Behaviour 2019
Is mercury affecting the ability of Arctic seabirds to respond to changes in ice availability?
Ilse Esparza 1, Kim J. Fernie2, Emily S. Choy 1, Kyle Elliott1. 1McGill University , Ste Anne de Bellevue, Quebec , Canada; 2Environment and Climate Change Canada, Burlington , Ontario , Canada

Arctic species are facing multiple stressors from climate change and contaminants, especially mercury which occurs at high levels in Arctic wildlife. We investigated whether mercury increases the impact of climate change on the thick-billed murre (Uria lomvia) by limiting its ability to respond to extreme changes in ice availability. We studied the thick-billed murres near their southern range limit during tree breeding seasons under early-ice (2017), moderate-ice (2016) and late-ice (2018) conditions. We tracked 163 breeding adults using GPS-accelerometers to classify their behaviours (i.e. total time at the colony, diving, swimming & flying) and measured concentrations of hormones (T3, T4 & corticosterone) and mercury.

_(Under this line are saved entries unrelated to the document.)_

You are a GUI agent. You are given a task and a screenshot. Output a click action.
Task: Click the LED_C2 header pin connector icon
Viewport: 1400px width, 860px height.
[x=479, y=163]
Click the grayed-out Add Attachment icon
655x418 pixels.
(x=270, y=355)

Under poorer ice conditions (2016, 2017), T3, which regulates oxygen consumption, was negatively associated with diving. In those same years, mercury was positively (moderate-ice) and negatively (early-ice) related to T3. Mercury may influence the ability of thick-billed murres to adjust their foraging behaviours to variation in ice cover, especially during years where ice-break up occurs earlier, demonstrating how climate change and contaminants can interact.